The Soviet Union was inhabited by many nationalities with complex origins and different histories. Its historical roots, however, are chiefly those of the East Slavs, who evolved into the Russian, Ukrainian, and Belorussian peoples. The major pre-Soviet political formations of the East Slavs were, in order, medieval Kievan Rus', Muscovy, and the Russian Empire. Three other states--Poland, Lithuania, and the Mongol Empire--also played crucial roles in the historical development of the Soviet Union.
The first East Slavic state, Kievan Rus', emerged along the Dnepr River Valley, where it controlled the trade route between Scandinavia and the Byzantine Empire. By adopting Christianity from Constantinople, Kievan Rus' began a synthesis of Byzantine and Slavic cultures. Kievan Rus' was the collective possession of a princely family, a fact that led to armed struggles between princes and ultimately to the territorial disintegration of the state. Conquest by the Mongols was the final blow, and, subsequently, a number of states claimed to be heirs of Kievan Rus'. One of these was Muscovy, located on the northeastern periphery of Kievan Rus' and populated primarily by Russians. Muscovy gradually dominated neighboring territories and expanded into the Russian Empire.
The historical characteristics that emerged in Muscovy subsequently affected both Russia and the Soviet Union. One such characteristic was the state's dominance over the individual. Mongol, Byzantine, and native Russian roots all contributed to what was referred to as Russian autocracy: the idea that Russian rulers, or tsars, were unlimited in their power. All institutions, including the Russian Orthodox Church, were subordinated to the state and the autocrat. The idea of autocracy survived until the fall of the last tsar.
Continual territorial expansion was another characteristic of Russian history. Beginning with Muscovy's "gathering of the Russian lands," expansion soon went beyond ethnically Russian areas. As a result, Muscovy developed into the huge Russian Empire, eventually stretching from the border with Poland to the Pacific Ocean. Because of its size and military might, Russia became a major power, but acquisition of non-Russian lands and peoples posed continuing nationality problems.
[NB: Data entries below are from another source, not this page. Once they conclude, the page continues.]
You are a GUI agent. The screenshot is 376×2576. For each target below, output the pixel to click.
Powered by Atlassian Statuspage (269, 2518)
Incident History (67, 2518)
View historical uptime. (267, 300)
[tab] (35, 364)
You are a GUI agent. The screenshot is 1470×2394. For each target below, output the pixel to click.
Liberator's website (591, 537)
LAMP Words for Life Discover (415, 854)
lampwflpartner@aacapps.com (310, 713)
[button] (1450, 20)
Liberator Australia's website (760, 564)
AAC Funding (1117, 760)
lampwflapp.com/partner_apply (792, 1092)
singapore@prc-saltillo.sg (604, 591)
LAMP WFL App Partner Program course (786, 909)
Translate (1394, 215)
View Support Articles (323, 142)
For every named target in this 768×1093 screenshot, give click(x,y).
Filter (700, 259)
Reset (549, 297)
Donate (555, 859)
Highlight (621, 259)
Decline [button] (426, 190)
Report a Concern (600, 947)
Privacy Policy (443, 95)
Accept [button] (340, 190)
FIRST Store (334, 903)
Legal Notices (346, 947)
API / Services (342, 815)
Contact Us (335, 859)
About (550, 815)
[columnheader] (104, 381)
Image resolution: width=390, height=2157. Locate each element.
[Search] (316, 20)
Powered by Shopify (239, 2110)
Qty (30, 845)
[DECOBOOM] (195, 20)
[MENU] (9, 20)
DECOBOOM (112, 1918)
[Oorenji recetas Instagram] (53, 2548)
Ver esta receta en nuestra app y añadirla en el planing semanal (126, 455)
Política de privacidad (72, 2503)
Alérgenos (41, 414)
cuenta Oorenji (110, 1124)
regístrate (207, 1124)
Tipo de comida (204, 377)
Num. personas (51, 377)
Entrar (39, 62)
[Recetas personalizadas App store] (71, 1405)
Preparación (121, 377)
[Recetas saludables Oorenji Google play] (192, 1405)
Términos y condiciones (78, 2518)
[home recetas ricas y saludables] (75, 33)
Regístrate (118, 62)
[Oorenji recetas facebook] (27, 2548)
Expansion westward forced Russia to face the perennial questions of its backwardness and its relationship to the West. Muscovy had grown in isolation from the West, but Russia had to adopt Western technology to compete militarily in Europe. Thus Peter the Great attempted to modernize the country, as did subsequent rulers who struggled, largely unsuccessfully, to raise Russia to European levels of technology and productivity. With the acquisition of technology came Western cultural and intellectual currents that disrupted the development of an independent Russian culture. Native and foreign cultural values were often in contention, and questions of Russia's relationship to the West became an enduring obsession of Russian intellectuals.
Russia's defeat in the Crimean War triggered another attempt at modernization, including the emancipation of the serfs--peasants bound to the land they tilled. Despite major reforms, agriculture remained inefficient, industrialization proceeded haltingly, and new problems emerged. In addition to masses of land-hungry peasants, a budding industrial proletariat and a small but important group of middle-class professionals were becoming dissatisfied. Non-Russians, resentful of Russification, struggled for autonomy. In response to these continuing problems, successive regimes vacillated between repression and reform. The tsars were unwilling to give up autocratic rule or to share power. They, their supporters, and government bureaucrats became more isolated from the rest of society. Intellectuals became more radical, and some became professional revolutionaries.
Despite its internal problems, Russia continued to play a major role in international politics. Its defeat in the Russo-Japanese War, however, sparked a revolution in 1905. Professionals, workers, peasants, non-Russians, and soldiers demanded fundamental reforms. Reluctantly, the last tsar granted a limited constitution, but for a decade he circumvented it and continued autocratic rule. When World War I began, Russian patriotism at first compensated for the war's disruption and suffering. The government, however, proved incompetent in pursuing the war, and as war-weariness and revolutionary pressures increased, fewer and fewer defended autocracy.